- Raw data -
────────────────────────────────────────

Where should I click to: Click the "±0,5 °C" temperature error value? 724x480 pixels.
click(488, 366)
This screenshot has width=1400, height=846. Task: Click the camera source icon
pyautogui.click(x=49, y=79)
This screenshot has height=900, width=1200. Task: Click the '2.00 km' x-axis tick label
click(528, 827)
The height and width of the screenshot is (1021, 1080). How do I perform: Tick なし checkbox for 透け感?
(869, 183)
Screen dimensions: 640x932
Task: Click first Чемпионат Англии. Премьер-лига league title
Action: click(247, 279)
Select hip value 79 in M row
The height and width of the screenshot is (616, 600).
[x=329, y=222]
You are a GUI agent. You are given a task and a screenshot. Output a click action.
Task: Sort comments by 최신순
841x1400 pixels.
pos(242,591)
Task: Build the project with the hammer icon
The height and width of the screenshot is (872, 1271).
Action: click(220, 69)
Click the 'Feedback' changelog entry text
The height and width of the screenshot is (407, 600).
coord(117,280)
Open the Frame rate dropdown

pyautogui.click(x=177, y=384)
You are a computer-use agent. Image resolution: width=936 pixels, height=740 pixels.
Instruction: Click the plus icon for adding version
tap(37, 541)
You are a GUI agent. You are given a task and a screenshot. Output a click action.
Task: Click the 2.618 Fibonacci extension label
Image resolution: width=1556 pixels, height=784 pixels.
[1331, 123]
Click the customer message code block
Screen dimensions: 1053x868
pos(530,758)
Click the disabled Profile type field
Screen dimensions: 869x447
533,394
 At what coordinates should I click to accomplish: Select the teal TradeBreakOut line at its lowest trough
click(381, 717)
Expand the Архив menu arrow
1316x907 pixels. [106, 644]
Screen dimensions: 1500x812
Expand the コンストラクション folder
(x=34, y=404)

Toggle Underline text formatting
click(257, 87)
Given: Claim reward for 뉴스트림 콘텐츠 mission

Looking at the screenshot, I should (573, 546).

────────────────────────────────────────

- Exercise aim -
Every record above has to appear again, word for word.

- Response for this exercise -
Where should I click to: Click the "±0,5 °C" temperature error value? 724x480 pixels.
click(488, 366)
This screenshot has width=1400, height=846. Task: Click the camera source icon
pyautogui.click(x=49, y=79)
This screenshot has height=900, width=1200. Task: Click the '2.00 km' x-axis tick label
click(528, 827)
The height and width of the screenshot is (1021, 1080). How do I perform: Tick なし checkbox for 透け感?
(869, 183)
Screen dimensions: 640x932
Task: Click first Чемпионат Англии. Премьер-лига league title
Action: click(247, 279)
Select hip value 79 in M row
The height and width of the screenshot is (616, 600).
[x=329, y=222]
You are a GUI agent. You are given a task and a screenshot. Output a click action.
Task: Sort comments by 최신순
841x1400 pixels.
pos(242,591)
Task: Build the project with the hammer icon
The height and width of the screenshot is (872, 1271).
Action: click(220, 69)
Click the 'Feedback' changelog entry text
The height and width of the screenshot is (407, 600).
coord(117,280)
Open the Frame rate dropdown

pyautogui.click(x=177, y=384)
You are a computer-use agent. Image resolution: width=936 pixels, height=740 pixels.
Instruction: Click the plus icon for adding version
tap(37, 541)
You are a GUI agent. You are given a task and a screenshot. Output a click action.
Task: Click the 2.618 Fibonacci extension label
Image resolution: width=1556 pixels, height=784 pixels.
[1331, 123]
Click the customer message code block
Screen dimensions: 1053x868
pos(530,758)
Click the disabled Profile type field
Screen dimensions: 869x447
533,394
 At what coordinates should I click to accomplish: Select the teal TradeBreakOut line at its lowest trough
click(381, 717)
Expand the Архив menu arrow
1316x907 pixels. [106, 644]
Screen dimensions: 1500x812
Expand the コンストラクション folder
(x=34, y=404)

Toggle Underline text formatting
click(257, 87)
Given: Claim reward for 뉴스트림 콘텐츠 mission

Looking at the screenshot, I should (573, 546).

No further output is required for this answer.